“Forgot Your Password?” or “Time to change your Password” or “Password please?” are questions guaranteed to mess with your productivity and incite password rage. I call it password insanity. Password Password Password! Why do we require so many passwords and why do we have to keep changing them? And how are we as seniors, famous for losing our carkeys and glasses expected to remember the numerous passwords and user IDs we are now burdened with?
I have an address book not so much filled with phone numbers, addresses and email addresses, but instead full of passwords current and expired, crossed or whited out with new ones noted, pins and user IDs included – all growing in sheer volume.
Being prompted to change one’s password, pin or user ID right at the point where we finally remember them is an invitation to head banging. And how on earth are we supposed to retain all this information when we are urged to change all three regularly?
In addition to the frustration of having to create new passwords on a regular basis, trying different combinations and being refused until you finally get it right, you then have to recall which one worked as you were writing them all down until one was accepted – because the password was not long enough, required a capital letter, a number or a special symbol. Hopefully you did write them all down and saved the right one, or did you?
What Was Once Your Address Book Has Now Become the Burdensome Password Encyclopedia
I know that if you are a business person you probably have a binder full of passwords, pins and user IDs which when travelling you need pack prior to your socks or underwear.

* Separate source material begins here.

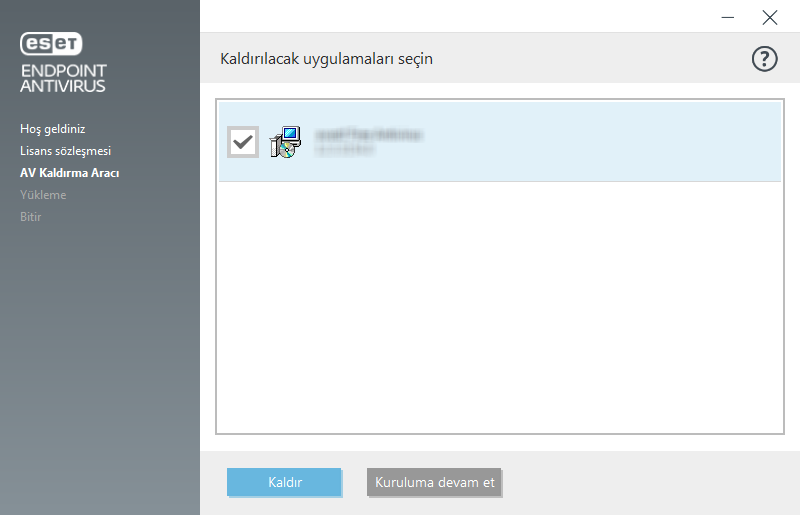Click the Kaldırılacak uygulamaları seçin heading
Screen dimensions: 800x515
coord(326,59)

That binder contains the keys to your kingdom: banking passwords, courier user IDs, auction passwords, transport user names, computer login information and an exhaustive list of internet information needed to access any information belonging to you.
Questioning the need for Password Protection?

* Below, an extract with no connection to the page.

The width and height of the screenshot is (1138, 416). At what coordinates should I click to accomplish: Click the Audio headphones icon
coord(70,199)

I am an admitted victim of password rage and believe use of passwords has exceeded the need. But could I be wrong? What do I really know about the dangers of having one’s password hacked? Is all this emphasis on security really necessary or has caution gone overboard? How real are the risks that someone might want to log into an online course in which you’re currently enrolled and take the exams for you? How prevalent is it that miscreants might log into your courier account and book a pick-up? or a pizza online?

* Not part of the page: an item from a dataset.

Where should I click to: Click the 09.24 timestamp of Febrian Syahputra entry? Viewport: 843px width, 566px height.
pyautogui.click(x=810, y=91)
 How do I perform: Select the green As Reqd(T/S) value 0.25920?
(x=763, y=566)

Then from one security company comes this advice:
“Users should never write down their passwords, as that makes it easier for the passwords to be stolen and used by someone else.” Never write down or record a password? Excuse me? I have a 3 ring binder filled with pages of companies I use along with user IDs, pins and passwords. And need I reiterate about seniors and their capacity to lose or misplace things on a regular basis – in relation to password recall. There has to be a better way…
Enter: The Cloud. The Cloud has its advantages. It remembers your passwords so you don’t have to. But is it really secure? Unfortunately even the Cloud has issues.
Has the Internet become the new frontier for theft?
Apparently. Data stored in the Cloud can be accessed. Servers can crash. Irreplaceable pictures can disappear. Weak passwords can be accessed. Security professionals caution us not to use the same password for multiple accounts and services because doing so can open an individual up to hacking and access to all your accounts. Thieves count on the fact that many people can’t remember more than one password and will use that one password liberally. Once discovered, that one password is THE key that will unlock volumes of private data.
Hackers are busy 24/7. More directed to companies, the following article highlights the horrors when a data breach takes place because the personal information of millions of individual users is involved:
How can we protect ourselves?
Activating 2 factor authentication is recommended when you provide a phone number where you can be reached. If there is a suspected breach of your account, the possession factor verifies that you are really you and warns of any suspicious activity. Then there are Password Management Services who will generate hard to guess passwords and save them to devices frequently used to access cloud storage services.
Password “managers” will store your passwords for you. Yes, you read that right – now there are “password managers” – Key Pass, Sticky Password, Roboform and 1Password are just a few worth investigating.
It is also recommended that you back up your data to local sources. This won’t be much comfort if your bank account is accessed but saving all your other data in the event of the Cloud being compromised will help you sleep at night. Keep critical data close to your place of operations and back up to those very sources.
Know that software and hardware failure can contribute to data breaches in the Cloud, as can user error.
So how best to secure your data in the Cloud?
Security experts recommend using Cloud Services that encrypt data and use strong passwords. Five of the more secure Cloud storage options in 2020 are: Dropbox, pCloud, iDrive, Spider Oak and Microsoft One Drive. All Cloud storage companies provide various different features as well as varying fee schedules while some are free.
An ounce of prevention is worth a pound of cure
We are now online dependent for basically everything: online banking, email, socializing, news, chat rooms, shopping, educational courses and general information seeking. Few can imagine living without the Internet and when it goes down on occasion, we are lost. Today it is almost unthinkable that we could live without it. So we must weigh the benefits alongside the realities of password rage and password insanity, heed the security experts, and do the best we can to protect our data. Believe them and follow their recommendations on keeping your information safe by not providing the keys to the city to hackers and online criminals.
As data breaches scale up, so too must our quest for protection.
So please excuse me now as I’m off to interview a “password manager” and begin backing up my data right here, right now in my home office.